The witnessing of social defeat serves as a potent stressor in adult male mice capable of inducing long-lasting dysregulation in several functional outputs. Exposure to ES induces deficits in weight gain, serum CORT levels, anxiety-like behavior, and social interaction (Warren et al., 2013). Previous studies have shown that exposure to CSDS reduces weight gain in mice (Berton et al., 2006, Krishnan et al., 2007), and we have demonstrated that exposure to ES induces similar reductions in weight gain (Warren et al., 2013). Here, data from Warren et al. indicate that the PS-exposed mice show a trend towards returning to CON levels faster than the ES mice. Factor(s) accounting for this trend are not known, but given that the PS mice undergo physical trauma, it is plausible that this may be a compensatory mechanism by which these mice increase their food intake due increased basal metabolic immune response. This reduction in weight gain is accompanied by significant increases in CORT levels shortly after exposure to a single, or 10 days of ES or PS stress sessions. Interestingly, even a month after the last stress session the mice show enhanced responsivity to subsequent stress (Warren et al. 2013), therefore signifying enduring dysregulation of the hypothalamic-pituitary-adrenal (HPA) axis after exposure to ES. Together, similar deficits in weight gain and elevations in CORT levels between the ES- and PS-exposed mice further indicate that exposure to VSDS is a potent stressor.

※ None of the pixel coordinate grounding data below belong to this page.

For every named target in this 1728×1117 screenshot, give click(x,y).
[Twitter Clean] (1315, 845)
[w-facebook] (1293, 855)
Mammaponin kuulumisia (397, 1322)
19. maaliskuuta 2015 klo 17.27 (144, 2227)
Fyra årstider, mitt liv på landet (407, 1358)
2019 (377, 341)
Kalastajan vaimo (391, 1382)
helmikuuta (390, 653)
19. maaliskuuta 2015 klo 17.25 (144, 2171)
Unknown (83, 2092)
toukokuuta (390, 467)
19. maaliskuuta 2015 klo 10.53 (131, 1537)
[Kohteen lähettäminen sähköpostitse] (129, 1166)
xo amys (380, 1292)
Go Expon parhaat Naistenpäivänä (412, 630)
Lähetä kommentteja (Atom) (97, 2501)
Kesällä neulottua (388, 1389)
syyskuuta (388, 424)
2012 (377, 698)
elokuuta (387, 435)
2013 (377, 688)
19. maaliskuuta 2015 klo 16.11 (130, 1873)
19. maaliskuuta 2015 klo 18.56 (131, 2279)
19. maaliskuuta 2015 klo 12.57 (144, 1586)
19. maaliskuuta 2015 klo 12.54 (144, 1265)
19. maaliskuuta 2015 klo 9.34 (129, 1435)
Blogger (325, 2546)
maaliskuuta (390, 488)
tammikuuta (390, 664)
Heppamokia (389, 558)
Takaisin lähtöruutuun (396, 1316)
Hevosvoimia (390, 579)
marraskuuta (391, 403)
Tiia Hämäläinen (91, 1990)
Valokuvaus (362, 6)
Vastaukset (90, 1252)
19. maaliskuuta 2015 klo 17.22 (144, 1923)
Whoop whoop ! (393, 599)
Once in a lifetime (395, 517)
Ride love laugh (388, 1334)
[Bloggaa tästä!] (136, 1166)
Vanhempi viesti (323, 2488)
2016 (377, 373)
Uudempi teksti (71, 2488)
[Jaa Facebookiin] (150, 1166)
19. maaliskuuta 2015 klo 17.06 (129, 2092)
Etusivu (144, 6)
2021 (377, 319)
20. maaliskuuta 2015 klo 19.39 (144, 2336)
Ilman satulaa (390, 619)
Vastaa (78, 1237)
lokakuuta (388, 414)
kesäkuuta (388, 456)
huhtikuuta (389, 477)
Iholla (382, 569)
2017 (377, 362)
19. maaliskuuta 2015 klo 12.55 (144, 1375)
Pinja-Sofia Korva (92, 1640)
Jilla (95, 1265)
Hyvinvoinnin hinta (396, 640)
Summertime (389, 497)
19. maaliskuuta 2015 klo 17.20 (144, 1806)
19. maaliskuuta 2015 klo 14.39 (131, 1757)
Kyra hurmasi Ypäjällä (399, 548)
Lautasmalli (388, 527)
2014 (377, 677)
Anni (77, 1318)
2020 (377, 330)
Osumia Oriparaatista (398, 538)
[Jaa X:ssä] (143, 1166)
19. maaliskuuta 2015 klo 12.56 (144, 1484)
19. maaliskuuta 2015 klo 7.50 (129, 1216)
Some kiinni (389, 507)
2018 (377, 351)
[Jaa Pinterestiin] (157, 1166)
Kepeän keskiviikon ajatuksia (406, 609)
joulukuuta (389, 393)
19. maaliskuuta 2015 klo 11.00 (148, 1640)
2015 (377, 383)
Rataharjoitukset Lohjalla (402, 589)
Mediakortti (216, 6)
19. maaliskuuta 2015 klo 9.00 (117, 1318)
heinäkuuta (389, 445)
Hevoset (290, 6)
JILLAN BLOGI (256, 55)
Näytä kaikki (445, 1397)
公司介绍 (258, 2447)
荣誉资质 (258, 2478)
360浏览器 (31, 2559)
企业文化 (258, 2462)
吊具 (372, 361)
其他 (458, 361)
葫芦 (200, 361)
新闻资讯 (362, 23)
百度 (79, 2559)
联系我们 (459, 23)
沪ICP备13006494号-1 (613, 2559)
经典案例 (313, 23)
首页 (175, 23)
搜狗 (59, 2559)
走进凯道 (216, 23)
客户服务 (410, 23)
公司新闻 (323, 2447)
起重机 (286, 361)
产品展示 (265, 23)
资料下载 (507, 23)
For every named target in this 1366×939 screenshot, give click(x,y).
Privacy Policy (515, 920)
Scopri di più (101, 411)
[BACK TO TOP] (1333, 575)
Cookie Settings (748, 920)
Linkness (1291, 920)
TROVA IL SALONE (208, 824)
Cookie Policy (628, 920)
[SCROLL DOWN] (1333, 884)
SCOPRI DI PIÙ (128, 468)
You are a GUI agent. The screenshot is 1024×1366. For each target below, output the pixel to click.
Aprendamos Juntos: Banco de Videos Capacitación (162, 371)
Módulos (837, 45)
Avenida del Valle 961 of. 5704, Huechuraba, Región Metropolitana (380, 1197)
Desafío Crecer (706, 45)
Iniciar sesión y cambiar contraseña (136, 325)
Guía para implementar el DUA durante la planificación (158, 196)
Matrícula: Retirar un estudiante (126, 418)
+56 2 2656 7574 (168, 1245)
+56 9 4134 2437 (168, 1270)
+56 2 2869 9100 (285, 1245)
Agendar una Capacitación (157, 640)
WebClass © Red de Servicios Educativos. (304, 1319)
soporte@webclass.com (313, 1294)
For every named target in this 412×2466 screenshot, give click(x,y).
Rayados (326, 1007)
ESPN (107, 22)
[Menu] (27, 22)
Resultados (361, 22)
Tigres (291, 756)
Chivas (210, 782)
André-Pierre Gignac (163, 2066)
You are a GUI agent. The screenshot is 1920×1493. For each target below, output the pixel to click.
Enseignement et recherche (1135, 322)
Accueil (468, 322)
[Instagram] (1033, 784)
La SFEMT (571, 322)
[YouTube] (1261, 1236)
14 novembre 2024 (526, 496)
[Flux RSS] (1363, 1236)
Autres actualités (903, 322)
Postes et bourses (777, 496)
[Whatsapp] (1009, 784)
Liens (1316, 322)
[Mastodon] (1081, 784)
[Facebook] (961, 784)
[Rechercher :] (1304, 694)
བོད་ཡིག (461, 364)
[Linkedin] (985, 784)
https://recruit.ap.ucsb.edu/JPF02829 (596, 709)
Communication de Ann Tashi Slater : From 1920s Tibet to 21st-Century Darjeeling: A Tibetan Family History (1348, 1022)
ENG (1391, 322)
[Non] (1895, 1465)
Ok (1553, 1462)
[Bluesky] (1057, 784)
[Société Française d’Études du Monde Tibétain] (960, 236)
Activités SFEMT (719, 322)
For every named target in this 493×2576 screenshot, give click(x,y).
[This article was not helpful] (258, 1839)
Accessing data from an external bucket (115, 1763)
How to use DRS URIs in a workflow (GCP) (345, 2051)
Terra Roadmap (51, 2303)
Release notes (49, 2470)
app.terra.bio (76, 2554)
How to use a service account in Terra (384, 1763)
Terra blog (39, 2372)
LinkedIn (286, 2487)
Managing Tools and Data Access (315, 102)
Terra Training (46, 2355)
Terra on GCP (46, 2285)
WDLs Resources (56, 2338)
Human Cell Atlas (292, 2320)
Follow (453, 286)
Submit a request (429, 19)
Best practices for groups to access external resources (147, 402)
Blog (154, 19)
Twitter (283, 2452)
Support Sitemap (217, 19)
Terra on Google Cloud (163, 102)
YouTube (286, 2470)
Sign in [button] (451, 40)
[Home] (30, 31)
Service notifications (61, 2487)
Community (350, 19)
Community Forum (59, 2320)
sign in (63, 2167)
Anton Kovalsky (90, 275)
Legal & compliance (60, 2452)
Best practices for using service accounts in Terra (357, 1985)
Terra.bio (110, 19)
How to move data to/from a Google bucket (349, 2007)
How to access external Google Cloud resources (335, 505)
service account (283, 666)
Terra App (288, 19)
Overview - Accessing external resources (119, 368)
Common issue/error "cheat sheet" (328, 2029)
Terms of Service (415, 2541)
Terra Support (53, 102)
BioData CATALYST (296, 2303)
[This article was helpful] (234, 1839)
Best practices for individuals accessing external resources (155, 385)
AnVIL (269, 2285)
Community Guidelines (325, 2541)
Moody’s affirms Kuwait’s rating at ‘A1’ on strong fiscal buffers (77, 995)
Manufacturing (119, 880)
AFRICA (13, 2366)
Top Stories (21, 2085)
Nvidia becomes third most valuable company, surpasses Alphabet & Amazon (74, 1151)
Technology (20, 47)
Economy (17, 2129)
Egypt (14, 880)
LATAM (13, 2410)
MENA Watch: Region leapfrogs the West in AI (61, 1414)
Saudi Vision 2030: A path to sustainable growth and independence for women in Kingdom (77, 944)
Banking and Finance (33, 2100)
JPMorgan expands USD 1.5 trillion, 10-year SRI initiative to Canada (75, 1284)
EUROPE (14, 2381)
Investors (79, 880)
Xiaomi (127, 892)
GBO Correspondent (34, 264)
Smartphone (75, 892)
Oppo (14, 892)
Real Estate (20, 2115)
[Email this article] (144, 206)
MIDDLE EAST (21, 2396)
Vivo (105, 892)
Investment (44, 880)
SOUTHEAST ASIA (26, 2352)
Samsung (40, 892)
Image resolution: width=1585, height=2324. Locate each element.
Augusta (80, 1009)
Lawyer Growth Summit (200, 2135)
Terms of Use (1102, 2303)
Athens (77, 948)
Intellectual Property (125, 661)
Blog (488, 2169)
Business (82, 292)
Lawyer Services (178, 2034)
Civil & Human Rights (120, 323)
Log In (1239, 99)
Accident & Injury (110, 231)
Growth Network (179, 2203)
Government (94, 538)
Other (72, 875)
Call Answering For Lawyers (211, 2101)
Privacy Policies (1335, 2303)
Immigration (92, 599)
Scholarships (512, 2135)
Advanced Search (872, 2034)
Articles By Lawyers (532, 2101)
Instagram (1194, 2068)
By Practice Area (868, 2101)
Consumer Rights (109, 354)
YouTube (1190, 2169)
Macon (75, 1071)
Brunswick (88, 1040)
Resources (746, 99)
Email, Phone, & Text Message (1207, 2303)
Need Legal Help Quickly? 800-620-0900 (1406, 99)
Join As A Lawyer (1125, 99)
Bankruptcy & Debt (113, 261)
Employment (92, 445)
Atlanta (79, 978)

As previously demonstrated with the CSDS paradigm, exposure to VSDS induces social avoidance. The social avoidance phenotype induced by VSDS is important because avoidance of trauma-related cues is a hallmark of PTSD and subset of depression, and PTSD can develop simply by witnessing a traumatic event (Teicher et al., 2006, Teicher et al., 2010, Perlman et al., 2011, van Wingen et al., 2011). Under normal conditions, naïve mice will interact more with a novel target CD-1, however, after exposure to CSDS mice will avoid this interaction. Exposure to VSDS induces social avoidance that is significantly different from controls, but this avoidance is not as pronounced when compared to the PS-exposed mice 24 h after the last stress exposure (see Fig. 2A). A more robust social avoidance phenotype emerges 1 month after cessation of stress (see Fig. 3A). This is remarkable as it indicates that the biological adaptations resulting in social avoidance must incubate before they fully emerge following ES but not PS. Exposure to ES also elicits an anxiety-like phenotype. Mice in the ES and PS conditions spent significantly less time in the open arms of the EPM as compared to CON mice 24 h after stress exposure, and this phenotype still is preserved 1 month after stress exposure. This indicates that ES induces a persistent increase in anxiety-like behavior. Therefore, our representative data further illustrates that exposure to ES is a potent stressor capable of inducing long-lasting sensitivity to aversive situations.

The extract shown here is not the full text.